Product Roadmaps Relaunched by C. Todd Lombardo, Bruce McCarthy, Evan Ryan, and Michael Connors is a guide for those involved in new product development, especially product managers responsible for setting the strategy and guiding the development of products. It teaches a more strategic way to use product roadmaps — providing clarity and a common understanding while avoiding over committing or getting into details more appropriately managed elsewhere.

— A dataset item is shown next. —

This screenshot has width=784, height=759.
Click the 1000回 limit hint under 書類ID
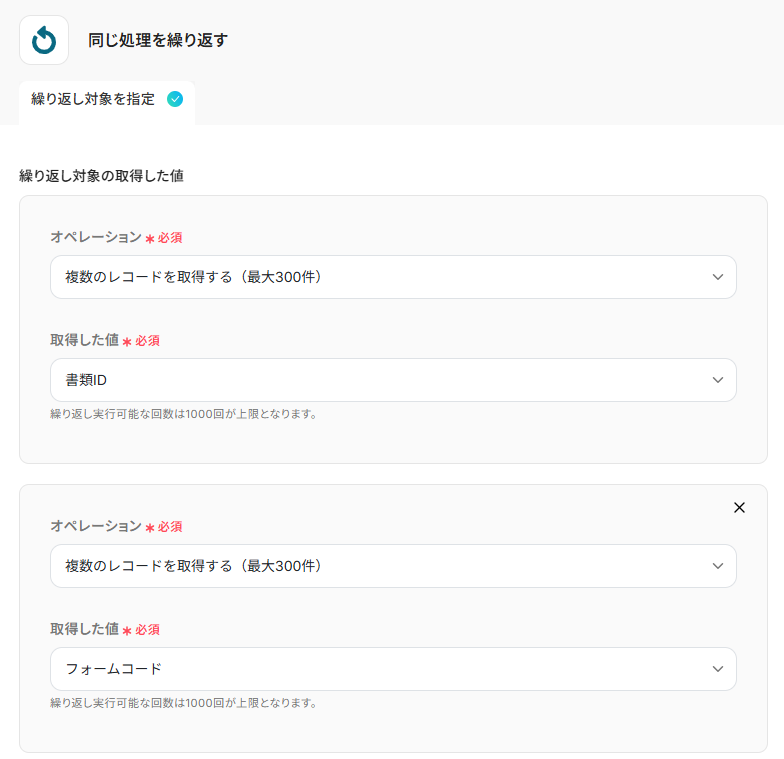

I’ve been involved in product development in one form or another for the past few decades. Managing the process has become more structured and scientific over those years, but the most significant change has been the adoption of elements of design thinking, lean startup, and agile development. While business decision making has become increasingly data-driven and algorithmic, the reality is that what the market wants and needs is still fairly mysterious. Product developers must find a healthy balance between satisfying the desires of decision makers to predict what will happen and when, with maintaining the ability to learn what will actually succeed before rushing a new product to market. Product Roadmaps Relaunched suggests an approach for achieving this balance.
The first chapter of the book is primarily structured around common problems that are addressed by the book’s new approach to product roadmaps:
- Nobody understands why things are on the roadmap
- You are shipping a lot but not making progress
- Executives and customers demand commitments
- Marketing and sales are not selling what you are making
- Customers aren’t excited about your new features
- Your stakeholders and customers expect a firm commitment on dates for your product releases
- Time spent estimating design and development efforts takes time away from actually implementing them
- Your team looks at the roadmap as if it were a project plan listing when features will be released
In the second chapter, the authors define the key components of a product roadmap, including a product vision, business objectives, product themes, high level timeframes, and a disclaimer that all of it is liable to change at any time. The next eight chapters walk through the process of developing this new type of product roadmap. The final chapter provides readers with guidance in how to help their organizations begin to implement this new approach to product roadmapping.